Disclaimer

The RE-Invent blog posts are designed to break down complex information into simpler terms, specifically for beginners learning the basics of Reverse Engineering. These posts are strictly for educational and experimental use and are not intended to target any software. Please ensure to use this knowledge responsibly and in accordance with ethical and legal standards.

Introduction

This article expects basic knowledge about sections in applications (.text, .data), offsets and basic assembly knowledge.

In the realm of game modification or vulnerability research, you may often encounter functions named pattern_scan or byte patterns like 48 8B 05 ? ? ? ? 48 8B 0C C8 48 8D 04 D1 48 85 C0 in the source code. These mysterious codes seem to return an offset or an address from a called function. More often than not, these addresses point to functions within an application. But why is this the case? Why don’t these applications use the offset directly? And why do these byte patterns contain these ? symbols? Let’s delve into these questions.

The Idea

To better understand this, let’s consider an example: Games need to keep track of various elements during gameplay, such as the number of players in an online game. The game maintains a structure or array that contains all the players in your match, along with basic information about their position, health, ammo, etc. If you want to determine the position of each player, you need to locate the player array stored by the engine. So, our first task is to figure out how the engine accesses these players.

Let’s simplify this with an example: The engine uses specific structures for the players:

// Basic player struct
struct Player
{
    int x;
    int y;
    float health;
    int ammo;
};

// Basic Player array
struct PlayerArray {
    Player* player1;
    Player* player2;
    Player* player3;
};

Now the engine has 2 functions for the players:


// A global pointer to the players
PlayerArray* players;

// A function that allocates bytes for the players
void createPlayerStruct() {
    //allocate 0x3000 bytes for the players
    players = (PlayerArray*)malloc(0x3000);
    // Do something...
}

// A function that gets the Players
void getPlayerOne() {
    Player* player1 = players->player1;
    // Do something...
}

As illustrated, the engine initializes the players using the createPlayerStruct function, and the getPlayerOne function retrieves the first player. Both of these functions access the global variable PlayerArray* players. This global variable is located in the .data section of the engine. Therefore, our objective is to identify where this pointer is within the .data section and then read the pointer to access the players.

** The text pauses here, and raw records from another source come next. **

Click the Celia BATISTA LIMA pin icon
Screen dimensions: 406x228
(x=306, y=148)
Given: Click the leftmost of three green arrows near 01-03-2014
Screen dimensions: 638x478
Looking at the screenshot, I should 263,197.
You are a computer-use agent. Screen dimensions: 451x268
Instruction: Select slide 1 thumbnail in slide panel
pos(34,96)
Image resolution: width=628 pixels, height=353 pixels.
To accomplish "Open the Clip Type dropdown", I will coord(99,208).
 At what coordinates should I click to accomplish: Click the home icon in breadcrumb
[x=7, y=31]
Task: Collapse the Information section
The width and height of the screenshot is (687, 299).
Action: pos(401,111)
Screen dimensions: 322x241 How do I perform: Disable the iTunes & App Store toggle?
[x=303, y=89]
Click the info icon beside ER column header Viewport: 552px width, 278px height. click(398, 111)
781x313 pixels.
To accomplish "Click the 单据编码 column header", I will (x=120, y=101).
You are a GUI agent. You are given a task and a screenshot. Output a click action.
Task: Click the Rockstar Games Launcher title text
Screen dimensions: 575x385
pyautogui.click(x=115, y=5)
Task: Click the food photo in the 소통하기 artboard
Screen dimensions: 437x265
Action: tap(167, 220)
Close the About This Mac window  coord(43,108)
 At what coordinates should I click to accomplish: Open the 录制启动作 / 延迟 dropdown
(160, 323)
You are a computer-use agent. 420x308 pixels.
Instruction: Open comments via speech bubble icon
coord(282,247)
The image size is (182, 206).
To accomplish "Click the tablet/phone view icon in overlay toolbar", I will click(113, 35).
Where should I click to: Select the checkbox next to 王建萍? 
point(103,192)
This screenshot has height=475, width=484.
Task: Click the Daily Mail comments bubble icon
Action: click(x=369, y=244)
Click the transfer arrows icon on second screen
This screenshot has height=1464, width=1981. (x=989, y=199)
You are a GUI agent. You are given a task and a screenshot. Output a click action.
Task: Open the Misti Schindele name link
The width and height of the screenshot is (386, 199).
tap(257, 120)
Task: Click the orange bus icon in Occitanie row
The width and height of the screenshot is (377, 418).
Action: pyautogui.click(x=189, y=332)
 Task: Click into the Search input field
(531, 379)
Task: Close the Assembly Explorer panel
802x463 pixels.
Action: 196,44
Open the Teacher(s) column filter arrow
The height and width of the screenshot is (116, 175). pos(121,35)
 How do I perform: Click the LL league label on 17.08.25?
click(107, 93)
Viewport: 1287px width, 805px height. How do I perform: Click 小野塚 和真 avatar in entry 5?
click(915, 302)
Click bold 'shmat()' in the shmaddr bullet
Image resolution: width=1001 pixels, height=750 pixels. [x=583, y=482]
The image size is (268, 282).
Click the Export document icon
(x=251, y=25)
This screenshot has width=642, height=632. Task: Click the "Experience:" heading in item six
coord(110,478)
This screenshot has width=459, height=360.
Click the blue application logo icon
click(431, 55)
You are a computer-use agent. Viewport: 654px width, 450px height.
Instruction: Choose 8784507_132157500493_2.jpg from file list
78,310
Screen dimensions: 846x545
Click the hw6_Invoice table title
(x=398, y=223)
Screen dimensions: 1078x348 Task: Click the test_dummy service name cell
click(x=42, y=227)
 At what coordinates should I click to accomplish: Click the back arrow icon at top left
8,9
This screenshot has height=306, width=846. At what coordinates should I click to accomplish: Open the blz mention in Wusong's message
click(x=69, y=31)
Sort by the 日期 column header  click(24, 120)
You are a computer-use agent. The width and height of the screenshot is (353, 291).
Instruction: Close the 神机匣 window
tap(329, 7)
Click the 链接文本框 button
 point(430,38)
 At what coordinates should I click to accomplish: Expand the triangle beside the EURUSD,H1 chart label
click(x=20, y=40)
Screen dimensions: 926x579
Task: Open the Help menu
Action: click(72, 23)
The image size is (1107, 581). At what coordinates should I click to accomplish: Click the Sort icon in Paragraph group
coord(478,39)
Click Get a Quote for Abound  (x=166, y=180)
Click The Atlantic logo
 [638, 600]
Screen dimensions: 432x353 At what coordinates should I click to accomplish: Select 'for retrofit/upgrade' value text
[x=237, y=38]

Now, let’s examine an example assembly output of the createPlayerStruct function:

...
.text:00000000000121BB B9 00 30 00 00           mov     ecx, 3000h      ; Size
.text:00000000000121C0 FF 15 6A F2 00 00        cs:__imp_malloc
.text:00000000000121C6 48 89 05 A3 AF 00 00     mov     cs:?players@PlayerArray@, rax ; PlayerArray * players
.text:00000000000121CD 48 8D A5 C8 00 00 00     lea     rsp, [rbp+0C8h]
...

The malloc function is called and the result is stored in the variable cs:?players@PlayerArray@, which is our global players variable. If we trace this variable, it leads us to the .data section of the binary:

...
.data:000000000001D170      ; PlayerArray *players
.data:000000000001D170      ?players@PlayerArray@ dq 0     ; DATA XREF: createPlayerStruct(void)+26w
.data:000000000001D170                                     ; getPlayerOne(void)+1Br
...

There we have our offset: 0x1D170. This offset allows us to read and modify the player array. However, this offset changes with each binary update, which can be problematic if the game updates frequently.

This is where binary signatures come in handy. We can scan the entire binary for specific byte patterns until we find our createPlayerStruct function, which moves the malloc result into the global variable. The byte pattern for the mov instruction would be 48 89 05 A3 AF 00 00.

But this pattern won’t work in newer versions as it changes with each binary update. To address this, we use wildcards (?) in our pattern: 48 89 05 ? ? ? ?. This pattern will work for new updates too!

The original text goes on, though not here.